Untuk fitur aksesibilitas situs, aktifkan JavaScript. Informasi: UserWay

Grobogan – Suasana hangat penuh semangat menyelimuti Balai Desa Kramat, Kecamatan Penawangan, Kabupaten Grobogan pagi ini. Sebanyak 11 mahasiswa Universitas Negeri Semarang (UNNES) resmi diterima dan diperkenalkan kepada warga desa dalam acara Penerimaan Mahasiswa KKN UNNES 2025 di Desa Dampingan Badan Kesbangpol Provinsi Jawa Tengah, pada Jumat (4/7)

Acara dimulai pukul 09.00 WIB dengan pembukaan, dilanjutkan lagu kebangsaan Indonesia Raya yang dinyanyikan bersama. Setelah itu, Koordinator Desa menyampaikan laporan singkat, disusul sambutan hangat dari berbagai pihak, penyerahan simbolis mahasiswa KKN, doa, dan penutup. Meski singkat dan sederhana, acara ini penuh makna.

Yang menarik, dua dari sebelas mahasiswa KKN adalah mahasiswa asing asal Timor Leste. Ini menjadi warna tersendiri dalam pelaksanaan KKN tahun ini. Mereka hadir membawa semangat belajar, berbagi, dan berkontribusi langsung di tengah masyarakat desa.

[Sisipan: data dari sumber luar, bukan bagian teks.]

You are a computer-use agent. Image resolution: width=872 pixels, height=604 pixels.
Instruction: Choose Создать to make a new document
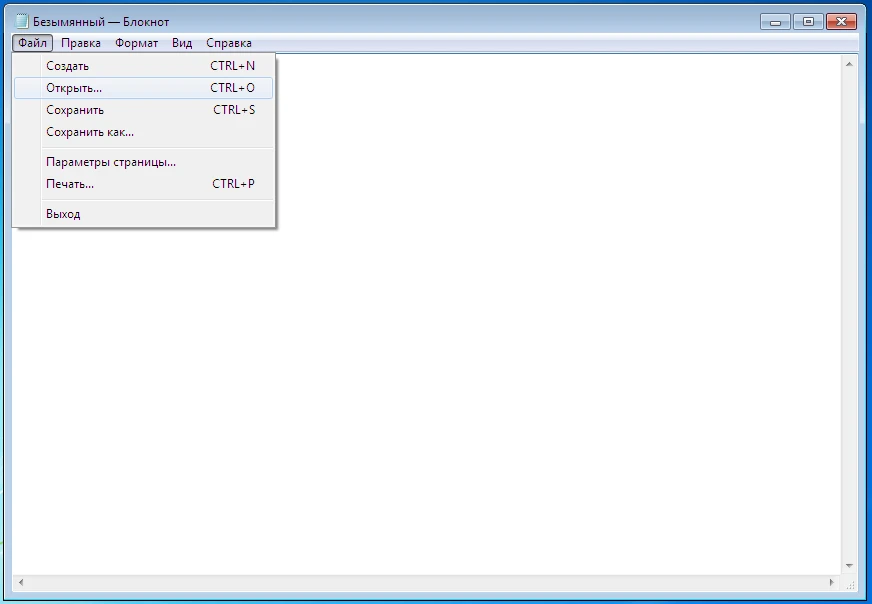[x=67, y=66]
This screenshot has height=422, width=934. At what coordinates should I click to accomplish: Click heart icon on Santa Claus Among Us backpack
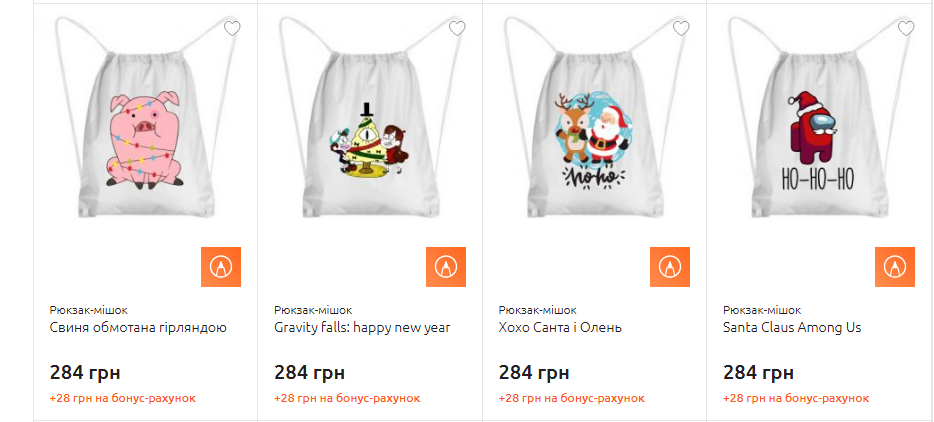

Kegiatan ini menjadi wujud nyata kolaborasi antara Kesbangpol Provinsi Jawa Tengah, UNNES, dan Pemerintah Desa Kramat. Desa Kramat sendiri merupakan salah satu desa dampingannya Badan Kesbangpol, yang artinya desa ini menjadi mitra strategis dalam penguatan nilai-nilai kebangsaan dan pembangunan masyarakat.

Dengan mengusung tema “Membangun Indonesia dari Desa”, mahasiswa KKN diharapkan bisa menjadi jembatan antara ide-ide kampus dengan realitas desa. Program-program kerja mereka nantinya akan disinergikan dengan potensi lokal, kebutuhan warga, dan program pembangunan dari desa maupun Kesbangpol.

Kepala Desa Kramat dalam sambutannya menyampaikan harapan agar mahasiswa tidak hanya hadir sebagai tamu, tapi menjadi bagian dari keluarga besar warga desa. “Silakan belajar, silakan berbagi. Desa ini milik kita semua,” ujarnya.

Kegiatan KKN ini akan berlangsung selama dua bulan ke depan, dan akan diwarnai berbagai kegiatan edukatif, sosial, hingga pemberdayaan masyarakat. Kolaborasi ini membuktikan bahwa pembangunan dari desa bukan sekadar slogan – tapi benar-benar bisa diwujudkan lewat kerja bersama.

Semoga kehadiran mahasiswa UNNES ini bisa memberikan energi positif, membuka ruang-ruang dialog, serta menciptakan jejak perubahan yang berarti – dimulai dari Desa Kramat, menuju Indonesia yang lebih kuat dari akar rumputnya.